Roma, 15 mag. (askanews) – Andy Burnham ha lanciato il suo guanto di sfida a Keir Starmer. Il sindaco della Greater Manchester ha fatto la sua prima mossa per sostituire il premier entro poche settimane alla guida del partito laburista e, poi, a capo del governo di Londra. Burnham ha annunciato ieri la sua intenzione di candidarsi alle elezioni suppletive per il seggio di Makerfield, dopo che Josh Simons, deputato laburista coinvolto in uno scandalo, ha dichiarato che si dimetterà lasciando il posto vacante. Occuparlo, tornando a Westminster, è la condizione necessaria per sfidare ufficialmente il primo ministro.

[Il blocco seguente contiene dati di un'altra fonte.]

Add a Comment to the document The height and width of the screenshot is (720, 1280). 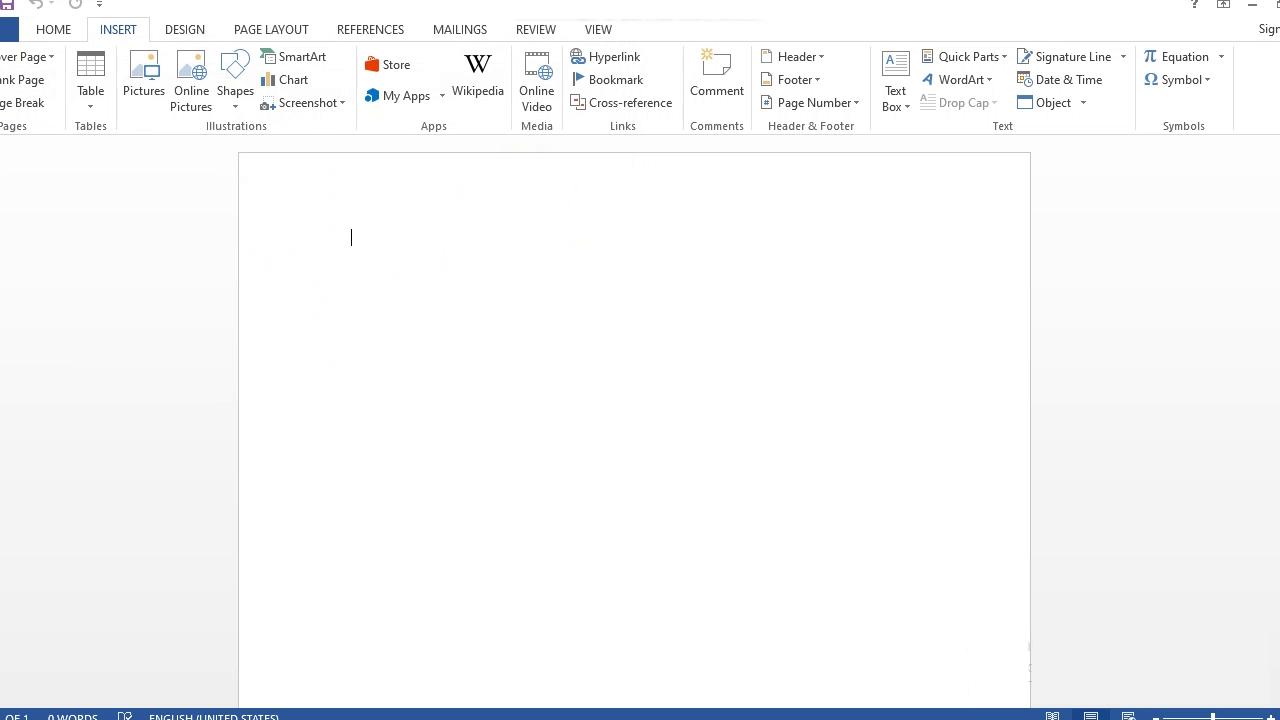pos(716,76)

La mossa di Burnham è arrivata poche ore dopo le dimissioni di Wes Streeting da ministro della Salute. Streeting, sostituito in serata da Starmer con James Murray, già segretario capo del Tesoro, aveva denunciato il “vuoto” e la mancanza di “visione” della leadership del premier e ha chiesto al primo ministro di fissare una data per la sua uscita di scena. Un epilogo che potrebbe realizzarsi proprio grazie a Burnham che, secondo quanto riportato dal Telegraph, non incontrerà ostacoli nella sua candidatura laburista da parte del Comitato Esecutivo Nazionale (NEC) del partito, come invece accadde a gennaio quando tentò di tornare in Parlamento nelle elezioni suppletive di Gorton e Denton. Unico rischio, per il sindaco di Manchester potrebbe essere l’impennata di popolarità a Makerfield di Reform UK, con Nigel Farage che ha promesso di “dare il massimo” nella corsa elettorale.